19 盛りバナ
そしてそれからも、私なりの異世界乙女暮らし。
乙女の敵を成敗しちゃったり、
乙女のお悩みを解決しちゃったり、
乙女なデートを満喫しちゃったり。
不肖秘崎萌乃果、割とイケてる乙女しちゃっております。
ただひとつだけ気がかりなこと。
みんなが頑張っているセミナー講師としてのお仕事が、
なぜか私には来ないのです。
「そんなの当然ですって、モノカ」
なんでなのさ、ネルコ。
「『武神』で『特使勇者』で、それに今は『特攻勇者』なんですよ」
「そんな盛り過ぎ乙女なんて、気軽に講師として呼べませんって」
街で会った人たちは、結構気軽に話しかけてきてくれるんだけどな。
「噂や評判じゃなくて直接モノカと向き合えば、全然盛ってないって一目瞭然なんですよ」
そうだよねって、どこ見て言ってるのさ、ネルコッ。
「いつでもいつまでも、安心と信頼のモノカクオリティな乙女プレイス、ですよっ」
なんだよぅ、私だってまだ成長をあきらめたわけじゃないんだぜっ。
きっといつかは揺れっぷりだけで周囲のまなざし独り占めな盛りガールしちゃうんだからなっ。

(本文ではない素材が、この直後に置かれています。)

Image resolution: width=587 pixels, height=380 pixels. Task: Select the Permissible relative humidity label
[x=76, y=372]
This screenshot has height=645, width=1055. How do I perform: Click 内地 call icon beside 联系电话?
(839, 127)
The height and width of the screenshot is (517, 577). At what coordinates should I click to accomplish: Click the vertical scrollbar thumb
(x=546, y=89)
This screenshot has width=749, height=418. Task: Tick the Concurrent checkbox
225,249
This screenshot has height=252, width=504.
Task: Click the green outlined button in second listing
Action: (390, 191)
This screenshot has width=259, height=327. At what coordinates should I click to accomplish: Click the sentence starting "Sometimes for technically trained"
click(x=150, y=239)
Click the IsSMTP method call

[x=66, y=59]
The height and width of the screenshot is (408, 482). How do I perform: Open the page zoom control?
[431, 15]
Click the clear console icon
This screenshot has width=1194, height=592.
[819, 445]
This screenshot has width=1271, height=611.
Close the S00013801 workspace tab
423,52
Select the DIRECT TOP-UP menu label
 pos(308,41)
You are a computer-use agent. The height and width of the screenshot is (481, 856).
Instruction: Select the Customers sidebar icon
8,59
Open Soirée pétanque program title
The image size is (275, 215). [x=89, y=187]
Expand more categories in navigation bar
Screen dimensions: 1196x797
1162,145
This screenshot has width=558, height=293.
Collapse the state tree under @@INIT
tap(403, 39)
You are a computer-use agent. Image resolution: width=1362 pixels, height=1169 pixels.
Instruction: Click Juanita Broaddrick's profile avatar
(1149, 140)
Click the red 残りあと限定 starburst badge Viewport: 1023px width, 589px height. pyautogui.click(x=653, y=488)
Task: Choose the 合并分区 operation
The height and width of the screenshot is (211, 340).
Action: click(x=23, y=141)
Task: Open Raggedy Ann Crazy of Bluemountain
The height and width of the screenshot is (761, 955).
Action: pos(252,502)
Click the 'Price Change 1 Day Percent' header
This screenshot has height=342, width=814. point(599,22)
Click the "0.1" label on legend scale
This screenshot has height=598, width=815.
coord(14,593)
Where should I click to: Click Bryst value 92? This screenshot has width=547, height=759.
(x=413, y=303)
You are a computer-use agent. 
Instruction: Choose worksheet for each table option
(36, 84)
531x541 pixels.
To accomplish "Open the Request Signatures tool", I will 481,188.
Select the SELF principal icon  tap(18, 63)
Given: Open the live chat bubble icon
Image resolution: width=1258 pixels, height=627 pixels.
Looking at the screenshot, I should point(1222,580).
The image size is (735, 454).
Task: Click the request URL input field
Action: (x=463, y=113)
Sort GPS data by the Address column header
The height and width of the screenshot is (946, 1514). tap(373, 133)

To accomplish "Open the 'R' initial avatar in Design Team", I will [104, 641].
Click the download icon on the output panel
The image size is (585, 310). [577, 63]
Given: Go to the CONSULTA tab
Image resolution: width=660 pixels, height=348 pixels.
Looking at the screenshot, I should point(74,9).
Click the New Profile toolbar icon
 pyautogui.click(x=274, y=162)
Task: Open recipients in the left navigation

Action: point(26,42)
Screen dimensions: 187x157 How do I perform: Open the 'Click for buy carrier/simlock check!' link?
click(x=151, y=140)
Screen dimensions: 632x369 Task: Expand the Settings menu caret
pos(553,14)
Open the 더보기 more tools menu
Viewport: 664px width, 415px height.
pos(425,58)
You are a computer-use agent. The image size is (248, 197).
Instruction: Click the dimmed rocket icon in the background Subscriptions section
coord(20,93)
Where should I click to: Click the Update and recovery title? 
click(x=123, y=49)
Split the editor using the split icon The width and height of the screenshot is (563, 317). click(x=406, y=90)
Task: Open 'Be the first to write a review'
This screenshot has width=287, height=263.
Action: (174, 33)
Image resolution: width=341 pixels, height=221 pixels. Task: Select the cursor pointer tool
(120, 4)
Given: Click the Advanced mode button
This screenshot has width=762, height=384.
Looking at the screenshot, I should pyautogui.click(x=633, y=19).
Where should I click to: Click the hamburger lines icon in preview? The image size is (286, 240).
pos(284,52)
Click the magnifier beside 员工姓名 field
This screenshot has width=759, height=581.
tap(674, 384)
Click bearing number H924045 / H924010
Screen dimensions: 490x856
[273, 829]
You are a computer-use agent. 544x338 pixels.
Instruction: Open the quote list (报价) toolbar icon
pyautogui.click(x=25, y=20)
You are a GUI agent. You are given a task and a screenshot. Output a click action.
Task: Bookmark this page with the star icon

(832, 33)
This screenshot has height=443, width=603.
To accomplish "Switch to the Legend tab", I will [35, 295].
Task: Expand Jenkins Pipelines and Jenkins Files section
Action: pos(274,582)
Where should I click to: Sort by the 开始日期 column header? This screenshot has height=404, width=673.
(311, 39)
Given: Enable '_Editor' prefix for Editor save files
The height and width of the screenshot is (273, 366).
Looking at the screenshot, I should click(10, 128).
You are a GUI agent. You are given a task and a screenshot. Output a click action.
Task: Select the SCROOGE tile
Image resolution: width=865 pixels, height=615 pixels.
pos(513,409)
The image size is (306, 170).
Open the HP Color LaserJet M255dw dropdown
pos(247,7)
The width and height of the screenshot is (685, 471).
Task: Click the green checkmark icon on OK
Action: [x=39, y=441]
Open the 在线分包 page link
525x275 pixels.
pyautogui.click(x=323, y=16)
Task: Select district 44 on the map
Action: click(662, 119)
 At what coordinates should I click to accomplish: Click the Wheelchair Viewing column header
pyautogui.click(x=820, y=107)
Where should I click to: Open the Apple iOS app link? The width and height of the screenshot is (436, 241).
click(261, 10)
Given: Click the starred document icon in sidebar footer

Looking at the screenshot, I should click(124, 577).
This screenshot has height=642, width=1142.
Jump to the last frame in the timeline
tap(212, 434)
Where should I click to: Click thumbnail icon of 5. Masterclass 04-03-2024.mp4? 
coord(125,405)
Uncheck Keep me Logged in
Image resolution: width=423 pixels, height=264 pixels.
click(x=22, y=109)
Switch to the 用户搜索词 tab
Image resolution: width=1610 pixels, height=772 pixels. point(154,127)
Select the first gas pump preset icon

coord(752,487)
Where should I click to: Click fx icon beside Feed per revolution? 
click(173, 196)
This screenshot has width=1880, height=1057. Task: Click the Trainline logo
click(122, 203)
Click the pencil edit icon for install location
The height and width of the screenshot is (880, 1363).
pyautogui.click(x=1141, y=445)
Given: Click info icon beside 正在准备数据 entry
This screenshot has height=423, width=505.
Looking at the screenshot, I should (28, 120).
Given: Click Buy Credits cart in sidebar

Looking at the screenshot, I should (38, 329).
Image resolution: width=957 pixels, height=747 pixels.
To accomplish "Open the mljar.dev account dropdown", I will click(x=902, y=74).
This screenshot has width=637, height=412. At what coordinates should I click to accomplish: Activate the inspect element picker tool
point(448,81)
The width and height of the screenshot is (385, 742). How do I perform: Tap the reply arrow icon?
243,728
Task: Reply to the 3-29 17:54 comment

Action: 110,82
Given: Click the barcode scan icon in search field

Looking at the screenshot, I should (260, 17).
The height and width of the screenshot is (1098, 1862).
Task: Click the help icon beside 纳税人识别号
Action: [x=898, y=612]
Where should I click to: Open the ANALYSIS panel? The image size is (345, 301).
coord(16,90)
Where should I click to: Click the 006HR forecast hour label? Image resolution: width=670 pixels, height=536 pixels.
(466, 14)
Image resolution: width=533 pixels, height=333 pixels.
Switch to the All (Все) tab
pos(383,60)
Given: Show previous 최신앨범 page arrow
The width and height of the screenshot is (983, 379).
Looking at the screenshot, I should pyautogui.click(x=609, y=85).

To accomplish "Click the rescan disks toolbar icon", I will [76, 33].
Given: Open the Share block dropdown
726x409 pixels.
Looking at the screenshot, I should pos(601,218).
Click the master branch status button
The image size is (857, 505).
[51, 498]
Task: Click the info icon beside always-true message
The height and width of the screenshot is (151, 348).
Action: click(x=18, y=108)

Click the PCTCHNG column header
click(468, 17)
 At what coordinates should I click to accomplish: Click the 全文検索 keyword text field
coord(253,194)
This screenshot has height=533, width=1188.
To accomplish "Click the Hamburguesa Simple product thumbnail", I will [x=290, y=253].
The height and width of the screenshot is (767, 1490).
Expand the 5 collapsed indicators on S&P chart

「お互い虚しくなっちゃうので、話題を逸らしちゃっていいですかっ」
逸らしたって問題は解決しないけど、
『イケてる感じで前を向いて進んでさえいれば、問題を置き去りにして少しでも先に行けてるんです』
って、イヴさんも言ってたっけ。
「その通り!」
「って言うか、早いとこイヴさんを採寸したいんですけどっ」
えーと、外交問題になっちゃうから、くれぐれも慎重にね。
「なんか私たちの周りってやたらとやんごとなき御身分の方々が多くて、快適な採寸活動に支障が生じちゃってるんですよね」
それはどうでもいいけど、シナギさんの平穏な生活に支障が生じちゃってるのが心配だよ。
「ひどいですよモノカ、あのファッションモデル体型とグラビアアイドル体型のいいとこ取りしちゃってるイヴさんのナイスバディ、採寸したいとは思いませんかっ」
なんだよぅそれ、イヴさんの方がよっぽど盛り過ぎ乙女じゃん。
「とりあえず、フィアンセのいるリア充乙女は愚痴もおのろけも禁止、ですからねっ」
そんなこと言ってると、アランさんの目の前でその眼鏡外しちゃうからな。
「人を生け贄扱いしないでくださいよぅ」
生け贄扱いはいけねえ、なんちゃって。
てな感じの呑気乙女しちゃうほどの平穏な毎日。
まさに『異世界とっても良いところ』なのです。
乙女暮らしを覗いてみれば
華も嵐もてんこ盛り
あっちを見れば名峰双丘
こっちを見れば大平野
それがどうした成長期
ひがみは禁物そねみはお荷物
どうせだったら前を見て
陰気蹴散らし槍乙女
不肖秘崎萌乃果
たまにはこっそり
ぴかり変身特攻勇者
「お母さんっ、大変だよっ」
どしたマクラッ、
さては『召喚魔王アライヤン』復活のお知らせ!
「えーとお母さん、これ見てっ」
なにかな、そのチラシ。
『速報! あの舞台版特攻勇者ノノカ エルサニア文化会館で公演決定!』
なにそれっ、聞いてないよっ!
あとがき
リヴァイスという世界は、ひとりの少年がプレイしている仮想現実ゲームです。
彼は長い時間この世界を旅するうちに『鏡の賢者』と呼ばれる存在になりました。
お供のメイドさんは『伝説のメイド』と呼ばれております。
ここで暮らしている人々はいわゆるAIですが、それなりに大変なこの世界を楽しく生きているみたいです。
リヴァイスの物語は、そういう人々のあれやこれやを短編として紹介するものとなりそうです。
iPadのメモ帳につらつら溜め込んでいたショートストーリーや小ネタをひとつの世界にまとめようとしたら、こういう設定になりました。
整合性や何やらいろいろアレですが、お話しがまとまり次第投稿したいと思っております。
楽しんでいただけたら幸いです。